Start of Exercise inputs

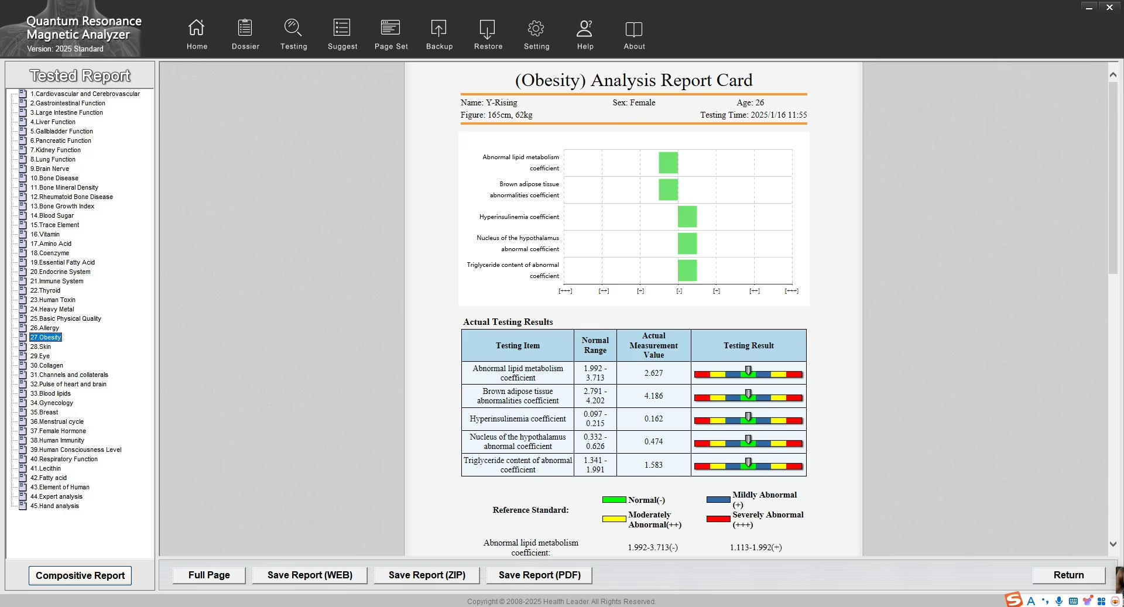Screen dimensions: 1124x607
Task: Click the Compositive Report button
Action: click(x=80, y=575)
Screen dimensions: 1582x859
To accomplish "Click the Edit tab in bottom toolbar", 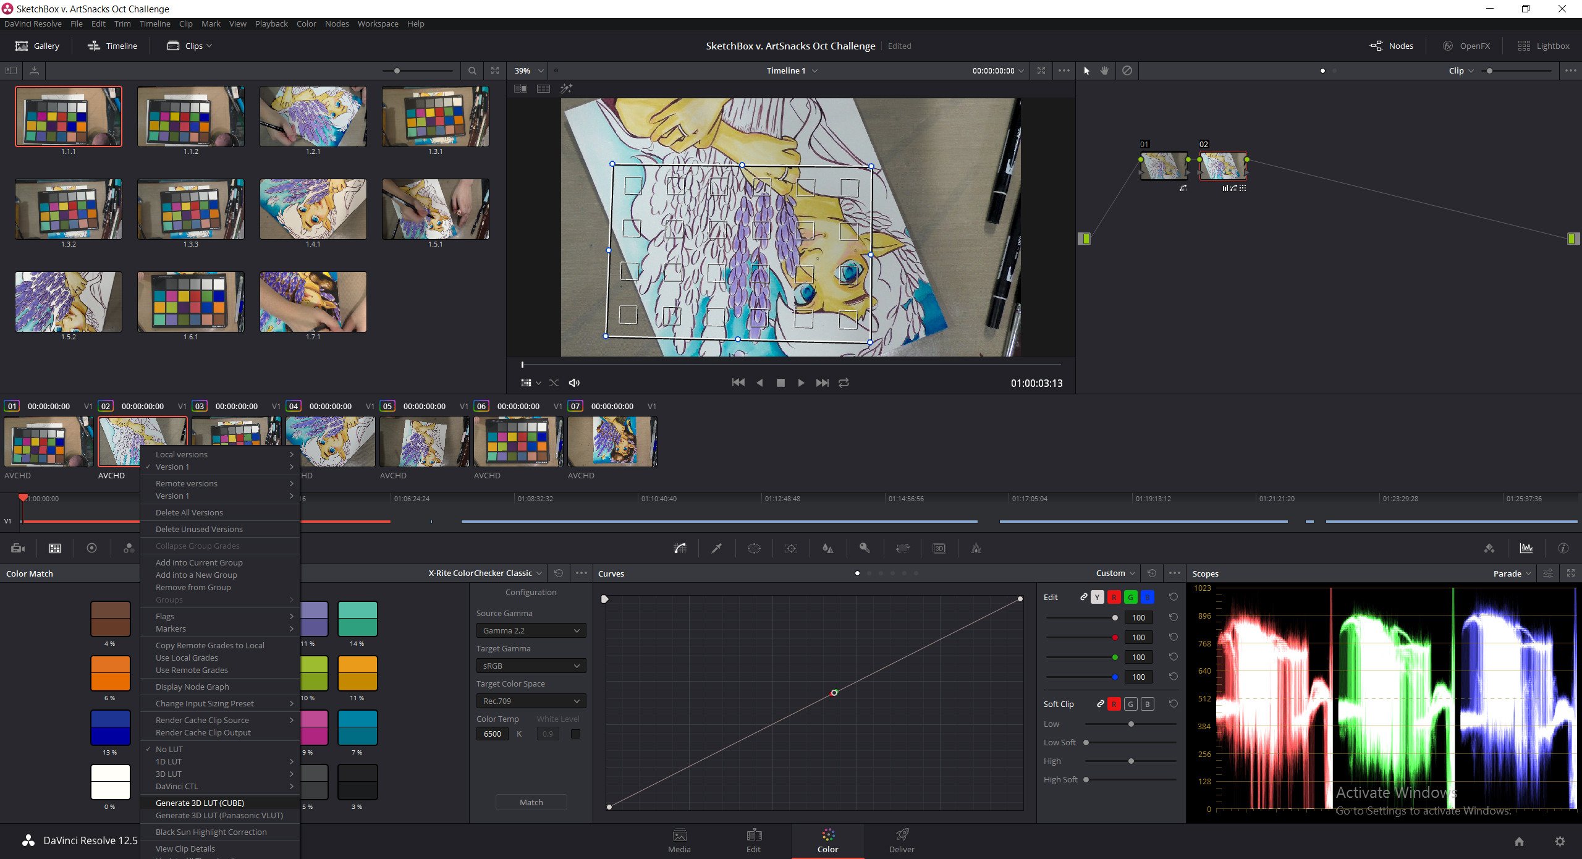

End of Exercise inputs

● Task prompt:
Rewrite all the records above, replacing "bottom toolbar" with "lower toolbar" and changing nothing else. Leave the pictures out of your answer.

● Full solution:
Screen dimensions: 1124x607
Task: Click the Compositive Report button
Action: click(x=80, y=575)
Screen dimensions: 1582x859
To accomplish "Click the Edit tab in lower toolbar", 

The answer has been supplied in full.